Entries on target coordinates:

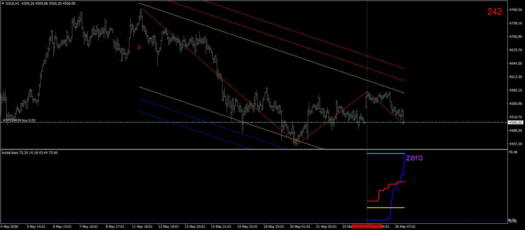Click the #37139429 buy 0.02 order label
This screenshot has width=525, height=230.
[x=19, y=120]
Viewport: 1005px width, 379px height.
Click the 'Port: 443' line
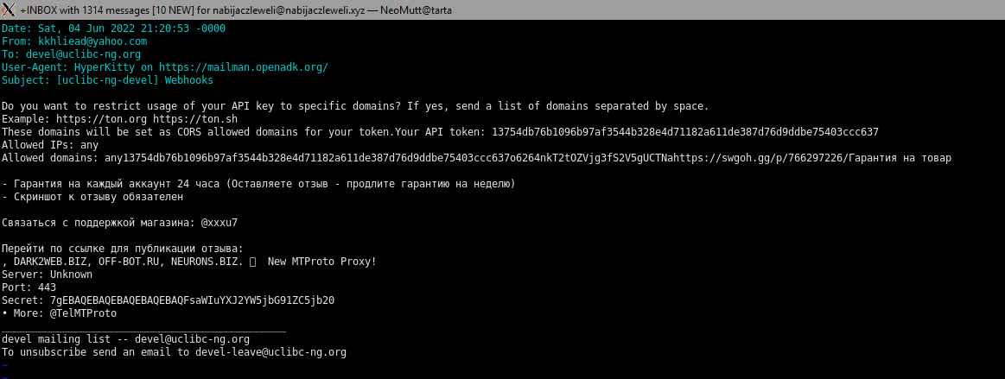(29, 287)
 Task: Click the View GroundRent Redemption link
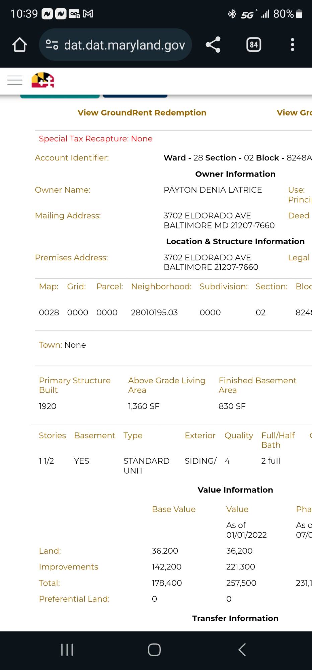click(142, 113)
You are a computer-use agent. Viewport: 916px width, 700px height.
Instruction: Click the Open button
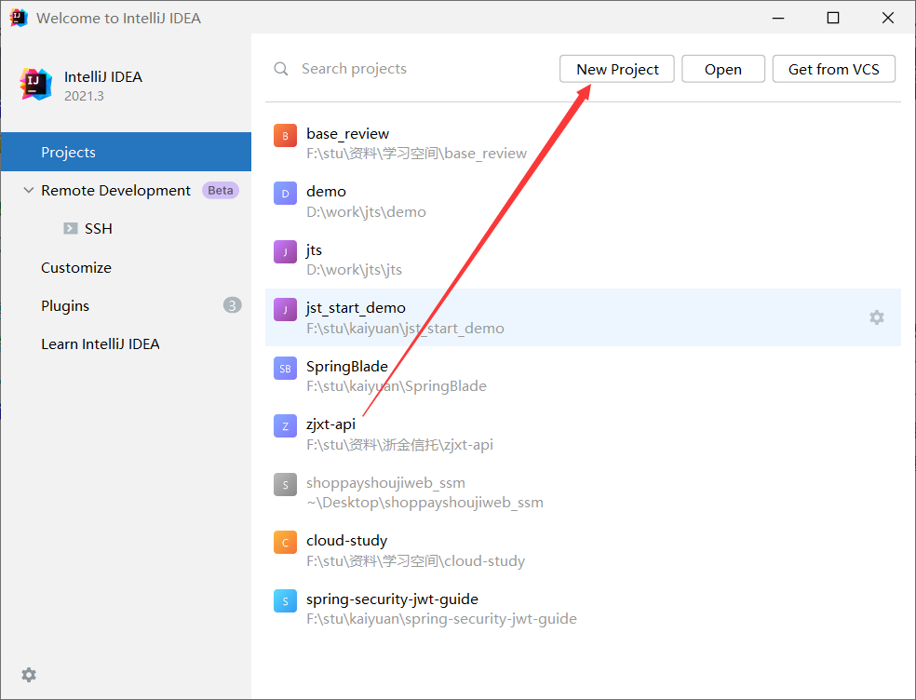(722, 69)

Written request:
Reproduce the lines above with each "Viewport" renamed to "Display" and nothing else altered, leaving out the pictures.

Response:
Click the #37139429 buy 0.02 order label
This screenshot has width=525, height=230.
[x=19, y=120]
Display: 1005px width, 379px height.
Click the 'Port: 443' line
(29, 287)
 Task: Click the View GroundRent Redemption link
click(142, 113)
You are a computer-use agent. Display: 916px width, 700px height.
Instruction: Click the Open button
(722, 69)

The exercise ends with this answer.